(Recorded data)

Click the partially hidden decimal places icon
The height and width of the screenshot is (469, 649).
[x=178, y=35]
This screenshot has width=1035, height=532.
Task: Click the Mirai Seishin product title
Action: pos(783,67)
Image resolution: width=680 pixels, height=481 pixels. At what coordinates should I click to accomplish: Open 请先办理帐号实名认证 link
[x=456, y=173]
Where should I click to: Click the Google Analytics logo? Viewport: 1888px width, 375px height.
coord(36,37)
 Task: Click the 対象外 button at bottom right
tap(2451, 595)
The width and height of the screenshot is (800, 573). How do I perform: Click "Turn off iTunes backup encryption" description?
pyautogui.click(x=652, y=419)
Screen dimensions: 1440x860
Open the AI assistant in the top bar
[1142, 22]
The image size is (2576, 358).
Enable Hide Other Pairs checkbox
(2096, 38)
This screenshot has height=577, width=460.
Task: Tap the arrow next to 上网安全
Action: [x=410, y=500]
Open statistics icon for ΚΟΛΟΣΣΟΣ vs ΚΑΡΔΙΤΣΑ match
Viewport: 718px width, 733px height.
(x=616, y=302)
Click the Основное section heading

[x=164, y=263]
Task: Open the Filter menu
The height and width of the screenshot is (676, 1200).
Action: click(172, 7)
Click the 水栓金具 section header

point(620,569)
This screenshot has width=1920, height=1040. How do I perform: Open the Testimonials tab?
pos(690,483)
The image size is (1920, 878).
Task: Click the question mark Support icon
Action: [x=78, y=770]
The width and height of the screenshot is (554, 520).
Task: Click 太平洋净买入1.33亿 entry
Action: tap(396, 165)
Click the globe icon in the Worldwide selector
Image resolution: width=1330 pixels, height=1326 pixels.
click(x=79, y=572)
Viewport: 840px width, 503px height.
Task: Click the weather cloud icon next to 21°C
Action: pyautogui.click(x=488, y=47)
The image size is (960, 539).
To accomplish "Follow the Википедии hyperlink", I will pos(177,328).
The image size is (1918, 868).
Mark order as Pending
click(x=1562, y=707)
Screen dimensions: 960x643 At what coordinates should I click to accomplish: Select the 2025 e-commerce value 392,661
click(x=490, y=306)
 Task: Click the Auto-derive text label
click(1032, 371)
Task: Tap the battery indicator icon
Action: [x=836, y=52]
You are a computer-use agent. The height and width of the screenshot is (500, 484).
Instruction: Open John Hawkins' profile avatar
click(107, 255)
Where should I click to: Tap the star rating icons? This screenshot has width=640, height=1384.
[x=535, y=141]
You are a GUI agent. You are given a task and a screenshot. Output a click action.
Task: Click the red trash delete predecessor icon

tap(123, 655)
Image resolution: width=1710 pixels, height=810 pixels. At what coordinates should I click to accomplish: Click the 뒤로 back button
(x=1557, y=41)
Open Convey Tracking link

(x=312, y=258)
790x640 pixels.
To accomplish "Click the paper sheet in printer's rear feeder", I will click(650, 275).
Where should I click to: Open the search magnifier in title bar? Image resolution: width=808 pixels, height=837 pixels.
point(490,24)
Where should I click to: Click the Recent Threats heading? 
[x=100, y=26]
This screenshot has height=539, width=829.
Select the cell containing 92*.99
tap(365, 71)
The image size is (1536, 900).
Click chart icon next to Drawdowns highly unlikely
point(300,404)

What you need to do ::
Lines before the one containing "Select the cell containing 92*.99" are left out. Repeat that line and all lines after it in the records above exactly.

Problem solution ::
Select the cell containing 92*.99
tap(365, 71)
The image size is (1536, 900).
Click chart icon next to Drawdowns highly unlikely
point(300,404)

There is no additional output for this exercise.